Collected data ->
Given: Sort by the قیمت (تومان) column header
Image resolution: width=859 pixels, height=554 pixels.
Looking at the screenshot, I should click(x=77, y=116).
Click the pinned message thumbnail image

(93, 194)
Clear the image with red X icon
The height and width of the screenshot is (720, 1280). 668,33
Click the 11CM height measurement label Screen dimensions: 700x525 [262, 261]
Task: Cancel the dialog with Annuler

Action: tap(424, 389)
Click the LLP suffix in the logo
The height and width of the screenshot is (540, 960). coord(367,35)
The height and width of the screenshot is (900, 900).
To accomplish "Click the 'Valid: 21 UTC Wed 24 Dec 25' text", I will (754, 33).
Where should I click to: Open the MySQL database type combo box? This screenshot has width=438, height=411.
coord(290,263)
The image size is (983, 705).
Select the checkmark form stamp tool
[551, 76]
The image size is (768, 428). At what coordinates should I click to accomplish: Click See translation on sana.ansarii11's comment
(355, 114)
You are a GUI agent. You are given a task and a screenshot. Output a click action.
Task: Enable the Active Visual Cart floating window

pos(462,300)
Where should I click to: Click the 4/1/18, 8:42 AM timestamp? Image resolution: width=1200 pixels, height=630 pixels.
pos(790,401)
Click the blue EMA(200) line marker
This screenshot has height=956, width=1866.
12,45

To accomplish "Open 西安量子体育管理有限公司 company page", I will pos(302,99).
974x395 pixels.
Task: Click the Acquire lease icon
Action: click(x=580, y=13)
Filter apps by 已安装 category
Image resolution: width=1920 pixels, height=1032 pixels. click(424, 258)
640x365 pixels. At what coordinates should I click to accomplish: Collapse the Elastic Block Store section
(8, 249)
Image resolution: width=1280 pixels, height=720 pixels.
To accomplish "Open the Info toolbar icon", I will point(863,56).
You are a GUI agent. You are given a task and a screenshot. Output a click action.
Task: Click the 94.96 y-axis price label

WHAT THE TASK REQUIRES -> Take the entries above and transcribe them exactly as they stand.

SOLVED PROBLEM ->
Given: Sort by the قیمت (تومان) column header
Image resolution: width=859 pixels, height=554 pixels.
Looking at the screenshot, I should click(x=77, y=116).
Click the pinned message thumbnail image

(93, 194)
Clear the image with red X icon
The height and width of the screenshot is (720, 1280). 668,33
Click the 11CM height measurement label Screen dimensions: 700x525 [262, 261]
Task: Cancel the dialog with Annuler

Action: tap(424, 389)
Click the LLP suffix in the logo
The height and width of the screenshot is (540, 960). coord(367,35)
The height and width of the screenshot is (900, 900).
To accomplish "Click the 'Valid: 21 UTC Wed 24 Dec 25' text", I will (754, 33).
Where should I click to: Open the MySQL database type combo box? This screenshot has width=438, height=411.
coord(290,263)
The image size is (983, 705).
Select the checkmark form stamp tool
[551, 76]
The image size is (768, 428). At what coordinates should I click to accomplish: Click See translation on sana.ansarii11's comment
(355, 114)
You are a GUI agent. You are given a task and a screenshot. Output a click action.
Task: Enable the Active Visual Cart floating window

pos(462,300)
Where should I click to: Click the 4/1/18, 8:42 AM timestamp? Image resolution: width=1200 pixels, height=630 pixels.
pos(790,401)
Click the blue EMA(200) line marker
This screenshot has height=956, width=1866.
12,45

To accomplish "Open 西安量子体育管理有限公司 company page", I will pos(302,99).
974x395 pixels.
Task: Click the Acquire lease icon
Action: click(x=580, y=13)
Filter apps by 已安装 category
Image resolution: width=1920 pixels, height=1032 pixels. click(424, 258)
640x365 pixels. At what coordinates should I click to accomplish: Collapse the Elastic Block Store section
(8, 249)
Image resolution: width=1280 pixels, height=720 pixels.
To accomplish "Open the Info toolbar icon", I will point(863,56).
You are a GUI agent. You are given a task and a screenshot. Output a click action.
Task: Click the 94.96 y-axis price label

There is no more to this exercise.